Gabelmann: Apotheken werden benachteiligt

Die Apothekerin Sylvia Gabelmann (Linke) findet deutlich drastischere Worte als ihr Kollege. „Die Linke hat immer gefordert: Durch das E-Rezept dürfen Versandapotheken nicht bevorteilt werden.

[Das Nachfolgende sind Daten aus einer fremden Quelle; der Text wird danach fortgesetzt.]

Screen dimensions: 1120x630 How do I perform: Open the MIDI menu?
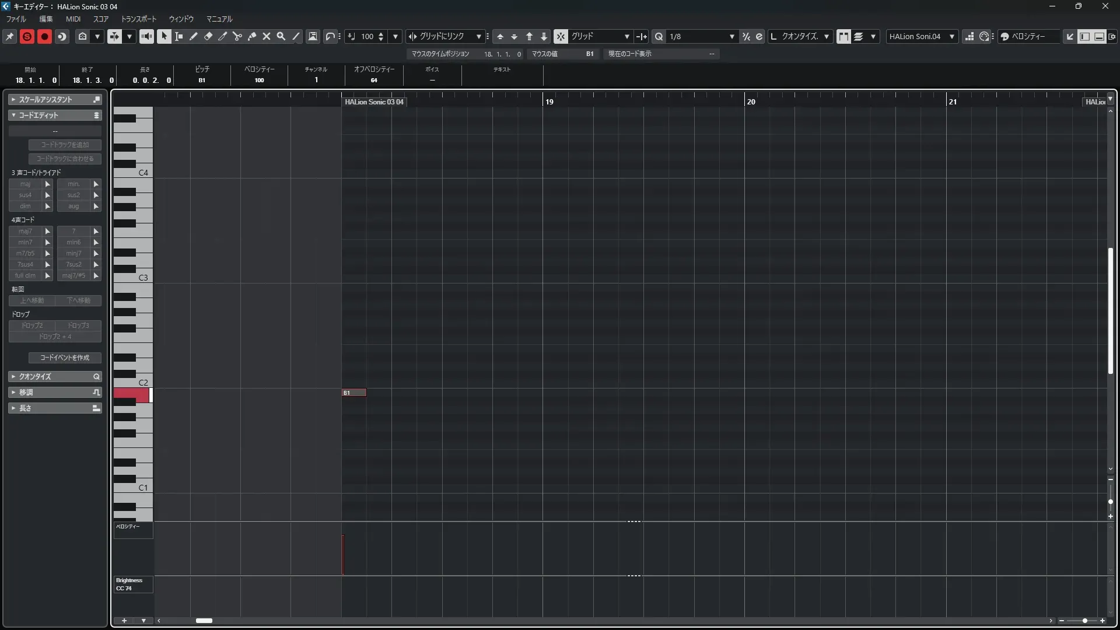[x=73, y=19]
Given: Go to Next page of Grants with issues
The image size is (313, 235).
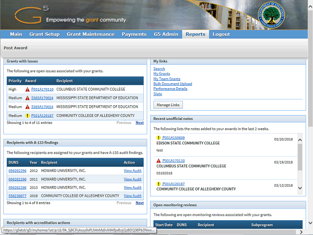Looking at the screenshot, I should pyautogui.click(x=139, y=123).
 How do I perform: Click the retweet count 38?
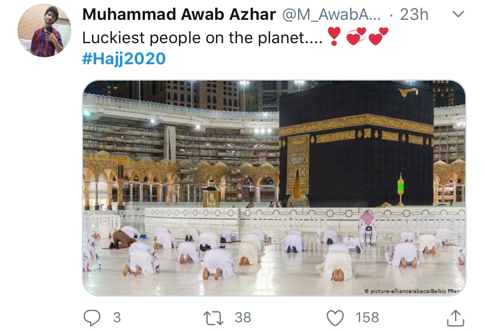click(x=243, y=318)
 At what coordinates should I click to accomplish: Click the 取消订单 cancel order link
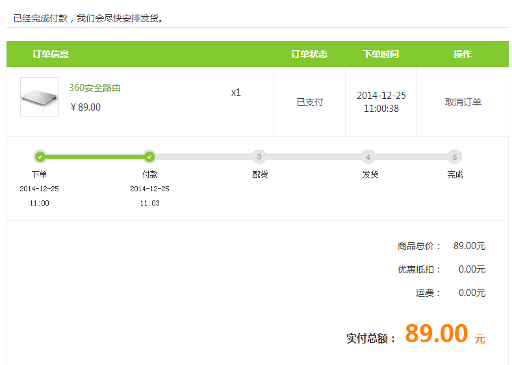463,102
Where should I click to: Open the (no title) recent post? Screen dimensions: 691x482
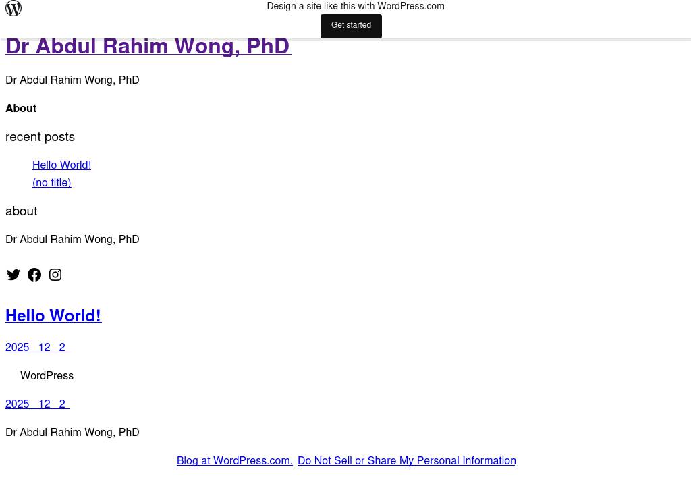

Doch genau das geschieht jetzt“, so Gabelmann auf Nachfrage. „Denn wenn eHealth-Tec, eine Firma, die zum DocMorris-Mutterkonzern gehört, zusammen mit IBM die technische Infrastruktur des E-Rezepts entwickelt, dann werden diese schon dafür sorgen, dass die Komponenten des E-Rezepts auf die Bedürfnisse von DocMorris zugeschnitten sind. Und der Arzneimittelversender wird sicherlich immer früher als alle anderen erfahren, wie die Infrastruktur aussehen soll“, moniert sie.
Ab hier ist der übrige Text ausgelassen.